* **Instructions for the task**
Starting with the first line and ending with the last, transcribe the data exactly.
Listed records: Begin
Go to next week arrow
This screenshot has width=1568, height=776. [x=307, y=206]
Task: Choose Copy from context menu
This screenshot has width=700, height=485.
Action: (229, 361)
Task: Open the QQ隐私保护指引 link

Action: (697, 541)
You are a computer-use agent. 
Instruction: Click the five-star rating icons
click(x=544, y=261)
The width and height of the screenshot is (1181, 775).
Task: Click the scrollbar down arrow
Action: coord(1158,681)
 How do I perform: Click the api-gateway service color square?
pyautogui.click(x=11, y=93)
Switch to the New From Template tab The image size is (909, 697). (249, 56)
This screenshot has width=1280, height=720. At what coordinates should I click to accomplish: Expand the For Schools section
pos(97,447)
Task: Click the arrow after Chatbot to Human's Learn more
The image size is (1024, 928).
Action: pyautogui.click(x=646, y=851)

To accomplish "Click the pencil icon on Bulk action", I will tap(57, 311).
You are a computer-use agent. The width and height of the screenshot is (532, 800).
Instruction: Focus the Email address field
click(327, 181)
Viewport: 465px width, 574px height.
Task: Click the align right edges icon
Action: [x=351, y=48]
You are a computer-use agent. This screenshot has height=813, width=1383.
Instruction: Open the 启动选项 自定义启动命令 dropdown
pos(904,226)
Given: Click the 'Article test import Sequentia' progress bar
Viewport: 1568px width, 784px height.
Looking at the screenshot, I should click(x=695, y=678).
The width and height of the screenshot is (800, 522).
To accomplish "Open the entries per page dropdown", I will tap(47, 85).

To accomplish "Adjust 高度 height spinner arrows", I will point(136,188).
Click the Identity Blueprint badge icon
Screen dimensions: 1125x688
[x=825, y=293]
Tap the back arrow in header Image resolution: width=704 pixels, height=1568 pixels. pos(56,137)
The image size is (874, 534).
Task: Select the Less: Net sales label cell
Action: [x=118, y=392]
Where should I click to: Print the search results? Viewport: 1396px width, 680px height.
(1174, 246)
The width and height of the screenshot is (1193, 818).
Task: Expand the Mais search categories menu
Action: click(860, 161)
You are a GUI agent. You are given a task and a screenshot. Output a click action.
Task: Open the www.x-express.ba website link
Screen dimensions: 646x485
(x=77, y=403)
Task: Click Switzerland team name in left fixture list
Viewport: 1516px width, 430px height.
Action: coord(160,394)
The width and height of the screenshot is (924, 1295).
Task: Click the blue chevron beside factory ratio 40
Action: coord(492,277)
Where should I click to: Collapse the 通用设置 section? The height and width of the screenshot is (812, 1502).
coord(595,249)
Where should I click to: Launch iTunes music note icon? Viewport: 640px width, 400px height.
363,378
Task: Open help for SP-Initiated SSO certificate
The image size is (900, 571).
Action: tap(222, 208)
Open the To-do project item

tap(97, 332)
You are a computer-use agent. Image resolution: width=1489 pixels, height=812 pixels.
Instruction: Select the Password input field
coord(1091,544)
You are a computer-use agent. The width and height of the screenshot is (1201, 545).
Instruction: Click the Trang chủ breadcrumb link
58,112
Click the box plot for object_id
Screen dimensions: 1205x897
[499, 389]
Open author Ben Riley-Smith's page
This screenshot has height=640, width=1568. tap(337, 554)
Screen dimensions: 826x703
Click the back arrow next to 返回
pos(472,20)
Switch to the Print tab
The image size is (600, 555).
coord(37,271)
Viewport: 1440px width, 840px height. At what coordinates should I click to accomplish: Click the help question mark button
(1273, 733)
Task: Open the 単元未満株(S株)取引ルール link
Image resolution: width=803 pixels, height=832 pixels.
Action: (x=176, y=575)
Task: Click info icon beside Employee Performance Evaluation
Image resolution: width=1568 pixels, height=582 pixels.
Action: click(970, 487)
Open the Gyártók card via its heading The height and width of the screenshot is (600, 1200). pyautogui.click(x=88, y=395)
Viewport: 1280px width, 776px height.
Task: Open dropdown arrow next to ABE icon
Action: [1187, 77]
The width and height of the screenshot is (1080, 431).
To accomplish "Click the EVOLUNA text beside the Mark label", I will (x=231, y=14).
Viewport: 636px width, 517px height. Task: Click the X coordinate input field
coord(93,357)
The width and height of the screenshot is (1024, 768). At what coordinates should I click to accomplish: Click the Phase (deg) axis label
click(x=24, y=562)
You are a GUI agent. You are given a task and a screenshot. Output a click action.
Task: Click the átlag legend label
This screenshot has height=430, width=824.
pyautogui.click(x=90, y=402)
Listed records: End
* **Solution**
Go to next week arrow
This screenshot has width=1568, height=776. [x=307, y=206]
Task: Choose Copy from context menu
This screenshot has width=700, height=485.
Action: (229, 361)
Task: Open the QQ隐私保护指引 link

Action: (697, 541)
You are a computer-use agent. 
Instruction: Click the five-star rating icons
click(x=544, y=261)
The width and height of the screenshot is (1181, 775).
Task: Click the scrollbar down arrow
Action: coord(1158,681)
 How do I perform: Click the api-gateway service color square?
pyautogui.click(x=11, y=93)
Switch to the New From Template tab The image size is (909, 697). (249, 56)
This screenshot has width=1280, height=720. At what coordinates should I click to accomplish: Expand the For Schools section
pos(97,447)
Task: Click the arrow after Chatbot to Human's Learn more
The image size is (1024, 928).
Action: pyautogui.click(x=646, y=851)

To accomplish "Click the pencil icon on Bulk action", I will tap(57, 311).
You are a computer-use agent. The width and height of the screenshot is (532, 800).
Instruction: Focus the Email address field
click(327, 181)
Viewport: 465px width, 574px height.
Task: Click the align right edges icon
Action: [x=351, y=48]
You are a computer-use agent. This screenshot has height=813, width=1383.
Instruction: Open the 启动选项 自定义启动命令 dropdown
pos(904,226)
Given: Click the 'Article test import Sequentia' progress bar
Viewport: 1568px width, 784px height.
Looking at the screenshot, I should click(x=695, y=678).
The width and height of the screenshot is (800, 522).
To accomplish "Open the entries per page dropdown", I will tap(47, 85).

To accomplish "Adjust 高度 height spinner arrows", I will point(136,188).
Click the Identity Blueprint badge icon
Screen dimensions: 1125x688
[x=825, y=293]
Tap the back arrow in header Image resolution: width=704 pixels, height=1568 pixels. pos(56,137)
The image size is (874, 534).
Task: Select the Less: Net sales label cell
Action: [x=118, y=392]
Where should I click to: Print the search results? Viewport: 1396px width, 680px height.
(1174, 246)
The width and height of the screenshot is (1193, 818).
Task: Expand the Mais search categories menu
Action: click(860, 161)
You are a GUI agent. You are given a task and a screenshot. Output a click action.
Task: Open the www.x-express.ba website link
Screen dimensions: 646x485
(x=77, y=403)
Task: Click Switzerland team name in left fixture list
Viewport: 1516px width, 430px height.
Action: coord(160,394)
The width and height of the screenshot is (924, 1295).
Task: Click the blue chevron beside factory ratio 40
Action: coord(492,277)
Where should I click to: Collapse the 通用设置 section? The height and width of the screenshot is (812, 1502).
coord(595,249)
Where should I click to: Launch iTunes music note icon? Viewport: 640px width, 400px height.
363,378
Task: Open help for SP-Initiated SSO certificate
The image size is (900, 571).
Action: tap(222, 208)
Open the To-do project item

tap(97, 332)
You are a computer-use agent. Image resolution: width=1489 pixels, height=812 pixels.
Instruction: Select the Password input field
coord(1091,544)
You are a computer-use agent. The width and height of the screenshot is (1201, 545).
Instruction: Click the Trang chủ breadcrumb link
58,112
Click the box plot for object_id
Screen dimensions: 1205x897
[499, 389]
Open author Ben Riley-Smith's page
This screenshot has height=640, width=1568. tap(337, 554)
Screen dimensions: 826x703
Click the back arrow next to 返回
pos(472,20)
Switch to the Print tab
The image size is (600, 555).
coord(37,271)
Viewport: 1440px width, 840px height. At what coordinates should I click to accomplish: Click the help question mark button
(1273, 733)
Task: Open the 単元未満株(S株)取引ルール link
Image resolution: width=803 pixels, height=832 pixels.
Action: (x=176, y=575)
Task: Click info icon beside Employee Performance Evaluation
Image resolution: width=1568 pixels, height=582 pixels.
Action: click(970, 487)
Open the Gyártók card via its heading The height and width of the screenshot is (600, 1200). pyautogui.click(x=88, y=395)
Viewport: 1280px width, 776px height.
Task: Open dropdown arrow next to ABE icon
Action: [1187, 77]
The width and height of the screenshot is (1080, 431).
To accomplish "Click the EVOLUNA text beside the Mark label", I will (x=231, y=14).
Viewport: 636px width, 517px height. Task: Click the X coordinate input field
coord(93,357)
The width and height of the screenshot is (1024, 768). At what coordinates should I click to accomplish: Click the Phase (deg) axis label
click(x=24, y=562)
You are a GUI agent. You are given a task and a screenshot. Output a click action.
Task: Click the átlag legend label
This screenshot has height=430, width=824.
pyautogui.click(x=90, y=402)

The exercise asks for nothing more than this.